China is in the midst of launching a stock exchange in Beijing, according to a statement made by the country's President Xi Jinping earlier this month. Given that the Asian country already has three stock exchanges (two continental, in Shanghai and Shenzhen, and another in Hong Kong), the logical question would be for what purposes a new exchange is being sought.
Existing platforms
The Shanghai Stock Exchange is the largest and oldest in China and serves as a platform mainly for large state-owned companies. Smaller companies are listed on the Shenzhen Stock Exchange. The Hong Kong Stock Exchange, although it has a variety of Chinese companies registered, is subject to different regulations and legislation since it is an area that enjoys some autonomy from the mainland.

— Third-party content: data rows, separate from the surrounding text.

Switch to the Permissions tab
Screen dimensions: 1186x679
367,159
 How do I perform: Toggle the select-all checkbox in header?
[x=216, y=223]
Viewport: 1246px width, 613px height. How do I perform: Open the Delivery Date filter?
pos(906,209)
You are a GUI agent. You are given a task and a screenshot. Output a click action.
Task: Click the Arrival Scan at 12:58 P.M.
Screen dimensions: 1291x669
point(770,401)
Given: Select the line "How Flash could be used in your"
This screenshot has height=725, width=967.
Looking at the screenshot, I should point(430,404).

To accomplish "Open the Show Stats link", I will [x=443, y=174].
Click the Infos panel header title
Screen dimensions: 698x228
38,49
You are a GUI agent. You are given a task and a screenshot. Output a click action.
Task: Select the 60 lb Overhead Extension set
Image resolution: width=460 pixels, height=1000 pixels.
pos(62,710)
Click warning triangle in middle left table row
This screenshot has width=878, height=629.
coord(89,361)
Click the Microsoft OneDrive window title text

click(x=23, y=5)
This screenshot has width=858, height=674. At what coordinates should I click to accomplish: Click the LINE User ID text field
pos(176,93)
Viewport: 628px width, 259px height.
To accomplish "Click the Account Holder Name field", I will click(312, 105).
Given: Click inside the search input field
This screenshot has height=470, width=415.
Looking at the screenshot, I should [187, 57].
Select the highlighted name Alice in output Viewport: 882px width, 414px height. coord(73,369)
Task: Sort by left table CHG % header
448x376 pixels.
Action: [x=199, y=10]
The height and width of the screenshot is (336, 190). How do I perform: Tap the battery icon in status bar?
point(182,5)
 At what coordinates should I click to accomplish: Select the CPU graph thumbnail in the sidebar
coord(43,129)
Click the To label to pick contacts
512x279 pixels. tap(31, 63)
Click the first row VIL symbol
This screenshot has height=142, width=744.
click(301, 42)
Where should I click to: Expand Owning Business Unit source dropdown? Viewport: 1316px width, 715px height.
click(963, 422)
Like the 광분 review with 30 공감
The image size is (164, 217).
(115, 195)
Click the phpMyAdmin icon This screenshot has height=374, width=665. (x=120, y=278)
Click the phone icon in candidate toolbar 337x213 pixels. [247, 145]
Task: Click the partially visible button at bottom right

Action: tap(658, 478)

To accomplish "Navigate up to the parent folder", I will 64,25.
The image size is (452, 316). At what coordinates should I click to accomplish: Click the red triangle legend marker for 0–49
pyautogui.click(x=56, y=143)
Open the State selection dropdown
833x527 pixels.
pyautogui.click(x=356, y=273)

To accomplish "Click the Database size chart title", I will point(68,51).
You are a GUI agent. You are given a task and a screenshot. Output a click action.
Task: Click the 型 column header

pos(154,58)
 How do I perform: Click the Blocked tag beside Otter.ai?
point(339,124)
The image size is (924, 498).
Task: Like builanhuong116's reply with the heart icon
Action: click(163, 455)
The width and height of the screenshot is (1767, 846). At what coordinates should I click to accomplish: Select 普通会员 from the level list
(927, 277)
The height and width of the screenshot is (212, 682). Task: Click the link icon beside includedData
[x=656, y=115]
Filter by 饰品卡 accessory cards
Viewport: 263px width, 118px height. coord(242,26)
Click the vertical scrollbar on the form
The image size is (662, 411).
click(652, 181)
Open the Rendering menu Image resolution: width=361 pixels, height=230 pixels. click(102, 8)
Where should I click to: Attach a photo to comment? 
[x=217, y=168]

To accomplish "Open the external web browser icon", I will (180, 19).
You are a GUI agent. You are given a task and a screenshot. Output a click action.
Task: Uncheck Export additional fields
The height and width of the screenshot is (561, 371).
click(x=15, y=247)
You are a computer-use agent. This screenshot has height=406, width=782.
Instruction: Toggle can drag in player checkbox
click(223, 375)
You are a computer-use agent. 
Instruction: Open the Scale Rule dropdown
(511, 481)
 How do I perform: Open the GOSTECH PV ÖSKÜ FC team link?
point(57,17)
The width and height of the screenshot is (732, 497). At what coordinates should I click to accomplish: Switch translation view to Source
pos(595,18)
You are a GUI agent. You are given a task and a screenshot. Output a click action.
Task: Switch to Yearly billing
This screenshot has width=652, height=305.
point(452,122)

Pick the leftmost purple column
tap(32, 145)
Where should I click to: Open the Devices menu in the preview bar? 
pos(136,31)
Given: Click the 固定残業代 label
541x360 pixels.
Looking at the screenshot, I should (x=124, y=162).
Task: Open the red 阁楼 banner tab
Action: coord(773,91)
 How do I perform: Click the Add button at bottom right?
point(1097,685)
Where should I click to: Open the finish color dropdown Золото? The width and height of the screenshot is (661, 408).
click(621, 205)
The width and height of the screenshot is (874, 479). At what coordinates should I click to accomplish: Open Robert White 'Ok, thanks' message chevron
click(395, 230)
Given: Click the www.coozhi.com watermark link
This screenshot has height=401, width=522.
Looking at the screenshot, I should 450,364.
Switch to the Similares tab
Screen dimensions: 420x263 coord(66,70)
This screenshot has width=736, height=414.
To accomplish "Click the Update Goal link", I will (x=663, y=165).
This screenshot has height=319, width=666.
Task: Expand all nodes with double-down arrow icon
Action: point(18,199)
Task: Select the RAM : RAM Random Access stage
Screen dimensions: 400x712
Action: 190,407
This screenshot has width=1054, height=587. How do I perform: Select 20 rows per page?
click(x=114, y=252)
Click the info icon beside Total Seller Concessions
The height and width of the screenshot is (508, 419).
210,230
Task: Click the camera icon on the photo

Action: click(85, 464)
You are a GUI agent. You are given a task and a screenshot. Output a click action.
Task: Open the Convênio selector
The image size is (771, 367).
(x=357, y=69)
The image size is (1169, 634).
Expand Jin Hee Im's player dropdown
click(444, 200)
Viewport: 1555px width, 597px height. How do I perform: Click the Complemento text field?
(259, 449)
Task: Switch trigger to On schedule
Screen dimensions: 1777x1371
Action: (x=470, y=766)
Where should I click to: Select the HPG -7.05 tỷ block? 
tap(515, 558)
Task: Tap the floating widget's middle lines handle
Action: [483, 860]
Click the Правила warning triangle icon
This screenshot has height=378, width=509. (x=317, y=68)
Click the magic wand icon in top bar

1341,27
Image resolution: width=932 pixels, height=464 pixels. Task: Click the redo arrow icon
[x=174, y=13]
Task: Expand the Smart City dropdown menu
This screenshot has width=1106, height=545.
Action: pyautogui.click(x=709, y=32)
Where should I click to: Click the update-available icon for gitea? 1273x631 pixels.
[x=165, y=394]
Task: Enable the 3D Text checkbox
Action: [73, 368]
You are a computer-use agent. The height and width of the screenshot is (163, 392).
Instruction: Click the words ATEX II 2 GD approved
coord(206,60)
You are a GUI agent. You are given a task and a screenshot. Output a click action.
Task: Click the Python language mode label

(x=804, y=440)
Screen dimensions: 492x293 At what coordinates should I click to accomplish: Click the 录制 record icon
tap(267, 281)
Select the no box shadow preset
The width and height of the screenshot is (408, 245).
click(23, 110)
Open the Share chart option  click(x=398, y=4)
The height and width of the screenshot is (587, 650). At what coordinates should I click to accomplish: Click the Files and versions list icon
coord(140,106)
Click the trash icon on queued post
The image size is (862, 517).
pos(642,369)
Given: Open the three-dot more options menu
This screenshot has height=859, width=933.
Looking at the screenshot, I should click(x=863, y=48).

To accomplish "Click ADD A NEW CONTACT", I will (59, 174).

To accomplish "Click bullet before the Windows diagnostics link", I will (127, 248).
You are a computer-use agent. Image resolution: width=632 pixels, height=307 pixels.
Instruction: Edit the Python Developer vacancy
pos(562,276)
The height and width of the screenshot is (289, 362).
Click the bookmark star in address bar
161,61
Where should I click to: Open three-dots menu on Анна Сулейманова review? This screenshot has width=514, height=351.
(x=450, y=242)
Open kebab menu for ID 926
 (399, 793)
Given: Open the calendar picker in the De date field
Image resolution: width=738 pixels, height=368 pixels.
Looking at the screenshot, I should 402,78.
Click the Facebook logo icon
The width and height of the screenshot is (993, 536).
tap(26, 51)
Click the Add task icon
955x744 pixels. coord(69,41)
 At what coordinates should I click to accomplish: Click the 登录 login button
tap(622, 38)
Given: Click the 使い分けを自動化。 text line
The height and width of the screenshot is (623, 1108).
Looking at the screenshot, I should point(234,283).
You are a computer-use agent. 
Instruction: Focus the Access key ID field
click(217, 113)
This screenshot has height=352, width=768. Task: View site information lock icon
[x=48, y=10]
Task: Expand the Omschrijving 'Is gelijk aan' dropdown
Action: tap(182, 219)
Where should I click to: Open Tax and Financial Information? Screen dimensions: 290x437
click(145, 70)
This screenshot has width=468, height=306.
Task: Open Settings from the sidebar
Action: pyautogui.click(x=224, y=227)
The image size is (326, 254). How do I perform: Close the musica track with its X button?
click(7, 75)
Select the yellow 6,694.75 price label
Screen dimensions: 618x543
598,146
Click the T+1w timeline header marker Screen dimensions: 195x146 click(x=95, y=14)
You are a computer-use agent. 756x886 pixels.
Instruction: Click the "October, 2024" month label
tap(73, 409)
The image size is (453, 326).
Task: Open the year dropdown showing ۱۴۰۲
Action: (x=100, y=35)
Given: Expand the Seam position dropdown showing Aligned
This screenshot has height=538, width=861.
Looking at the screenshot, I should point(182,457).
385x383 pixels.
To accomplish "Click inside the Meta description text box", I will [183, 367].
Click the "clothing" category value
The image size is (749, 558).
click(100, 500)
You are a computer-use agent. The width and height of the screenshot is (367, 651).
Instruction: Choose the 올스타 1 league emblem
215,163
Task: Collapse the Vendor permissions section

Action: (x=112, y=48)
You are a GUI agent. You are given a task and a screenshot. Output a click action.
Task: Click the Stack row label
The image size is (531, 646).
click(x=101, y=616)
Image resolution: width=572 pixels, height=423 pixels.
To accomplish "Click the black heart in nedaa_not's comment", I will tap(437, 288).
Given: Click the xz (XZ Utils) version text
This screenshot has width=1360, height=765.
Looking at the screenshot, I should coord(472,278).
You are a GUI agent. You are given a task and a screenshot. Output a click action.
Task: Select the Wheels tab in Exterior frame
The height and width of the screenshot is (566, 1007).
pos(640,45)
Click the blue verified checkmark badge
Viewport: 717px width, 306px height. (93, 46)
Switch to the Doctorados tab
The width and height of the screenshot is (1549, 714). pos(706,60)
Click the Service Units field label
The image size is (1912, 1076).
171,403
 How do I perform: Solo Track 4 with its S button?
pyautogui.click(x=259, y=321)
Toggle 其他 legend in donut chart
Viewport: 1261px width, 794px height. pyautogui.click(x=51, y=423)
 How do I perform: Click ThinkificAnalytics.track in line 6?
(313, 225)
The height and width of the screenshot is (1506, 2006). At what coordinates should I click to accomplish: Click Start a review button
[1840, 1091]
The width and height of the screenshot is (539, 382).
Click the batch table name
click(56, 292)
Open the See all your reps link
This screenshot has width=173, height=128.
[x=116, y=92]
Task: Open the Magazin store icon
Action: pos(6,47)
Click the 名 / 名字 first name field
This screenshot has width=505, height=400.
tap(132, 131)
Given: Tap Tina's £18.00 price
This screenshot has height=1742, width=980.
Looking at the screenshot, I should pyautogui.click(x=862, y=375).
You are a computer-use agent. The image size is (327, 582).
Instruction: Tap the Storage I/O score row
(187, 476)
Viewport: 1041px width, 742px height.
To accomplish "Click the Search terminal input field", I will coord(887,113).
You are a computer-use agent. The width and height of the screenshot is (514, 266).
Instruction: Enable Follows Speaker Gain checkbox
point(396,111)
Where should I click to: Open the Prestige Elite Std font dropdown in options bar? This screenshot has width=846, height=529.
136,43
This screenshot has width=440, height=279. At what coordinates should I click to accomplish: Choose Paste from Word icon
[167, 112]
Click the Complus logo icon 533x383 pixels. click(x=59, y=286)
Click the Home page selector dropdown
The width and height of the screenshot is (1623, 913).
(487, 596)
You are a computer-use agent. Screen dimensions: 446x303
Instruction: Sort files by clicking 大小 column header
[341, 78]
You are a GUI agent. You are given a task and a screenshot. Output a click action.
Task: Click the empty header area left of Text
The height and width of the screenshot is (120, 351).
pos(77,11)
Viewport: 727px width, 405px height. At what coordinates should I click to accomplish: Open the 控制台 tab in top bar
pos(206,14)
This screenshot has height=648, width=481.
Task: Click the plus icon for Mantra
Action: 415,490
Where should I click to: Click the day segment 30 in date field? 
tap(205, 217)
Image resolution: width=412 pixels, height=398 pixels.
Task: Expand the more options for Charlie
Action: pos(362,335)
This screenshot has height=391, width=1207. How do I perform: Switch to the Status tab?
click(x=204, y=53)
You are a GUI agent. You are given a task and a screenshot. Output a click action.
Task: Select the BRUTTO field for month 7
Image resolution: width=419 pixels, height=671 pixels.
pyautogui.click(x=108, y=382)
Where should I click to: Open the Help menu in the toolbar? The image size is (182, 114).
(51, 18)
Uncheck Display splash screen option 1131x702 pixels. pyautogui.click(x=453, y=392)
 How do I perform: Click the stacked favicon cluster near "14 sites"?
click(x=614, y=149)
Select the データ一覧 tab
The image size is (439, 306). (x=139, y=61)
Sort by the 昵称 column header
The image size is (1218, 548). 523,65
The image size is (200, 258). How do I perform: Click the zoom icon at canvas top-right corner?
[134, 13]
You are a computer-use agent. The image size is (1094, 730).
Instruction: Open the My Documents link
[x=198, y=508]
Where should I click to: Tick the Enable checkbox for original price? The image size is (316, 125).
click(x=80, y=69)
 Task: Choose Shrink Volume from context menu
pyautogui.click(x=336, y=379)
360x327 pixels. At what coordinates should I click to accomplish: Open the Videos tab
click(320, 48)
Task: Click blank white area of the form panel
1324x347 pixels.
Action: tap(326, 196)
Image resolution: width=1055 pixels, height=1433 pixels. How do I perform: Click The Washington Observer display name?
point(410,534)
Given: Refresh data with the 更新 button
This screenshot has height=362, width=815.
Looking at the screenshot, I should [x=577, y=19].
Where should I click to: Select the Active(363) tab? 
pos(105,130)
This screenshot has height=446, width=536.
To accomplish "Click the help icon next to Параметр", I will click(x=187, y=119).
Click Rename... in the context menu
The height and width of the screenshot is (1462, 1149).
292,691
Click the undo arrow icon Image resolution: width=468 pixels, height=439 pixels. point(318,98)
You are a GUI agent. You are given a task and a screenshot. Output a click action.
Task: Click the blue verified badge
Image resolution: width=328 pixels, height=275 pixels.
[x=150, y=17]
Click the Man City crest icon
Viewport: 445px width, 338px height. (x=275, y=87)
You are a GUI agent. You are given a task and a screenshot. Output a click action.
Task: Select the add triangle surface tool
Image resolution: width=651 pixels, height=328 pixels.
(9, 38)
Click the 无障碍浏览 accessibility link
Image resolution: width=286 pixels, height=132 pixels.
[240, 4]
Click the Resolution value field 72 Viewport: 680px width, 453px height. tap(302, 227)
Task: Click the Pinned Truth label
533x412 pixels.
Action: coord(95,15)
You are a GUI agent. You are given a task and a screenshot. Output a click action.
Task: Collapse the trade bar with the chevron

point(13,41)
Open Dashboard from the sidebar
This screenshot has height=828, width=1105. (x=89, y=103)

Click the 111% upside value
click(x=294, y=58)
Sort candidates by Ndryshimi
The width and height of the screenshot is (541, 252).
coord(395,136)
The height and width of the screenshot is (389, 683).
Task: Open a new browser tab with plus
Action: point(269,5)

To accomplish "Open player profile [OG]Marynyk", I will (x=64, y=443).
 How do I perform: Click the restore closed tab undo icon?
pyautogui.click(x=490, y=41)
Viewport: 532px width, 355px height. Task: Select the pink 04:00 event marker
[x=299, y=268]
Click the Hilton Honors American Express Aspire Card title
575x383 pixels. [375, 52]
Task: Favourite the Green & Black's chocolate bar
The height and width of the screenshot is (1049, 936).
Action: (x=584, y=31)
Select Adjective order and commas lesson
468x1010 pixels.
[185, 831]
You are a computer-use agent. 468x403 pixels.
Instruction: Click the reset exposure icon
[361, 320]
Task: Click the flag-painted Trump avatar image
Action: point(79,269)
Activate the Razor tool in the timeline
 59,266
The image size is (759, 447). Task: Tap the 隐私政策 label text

In 2013, the government launched an over-the-counter system in Beijing for the sale of shares of small and medium-sized companies not registered in Shanghai or Shenzhen. It is precisely this platform that will serve as the basis for the new exchange.
"Long-term development"
The goal officially announced by President Xi is to support the growth of "innovation-oriented" small and medium-sized enterprises, which will be able to attract investment by putting their shares on the market.
"This is a clear example of Beijing's intention for markets to serve the real economy and specifically its long-term development goals," Rory Green, head of China research at TS Lombard, told The Financial Times.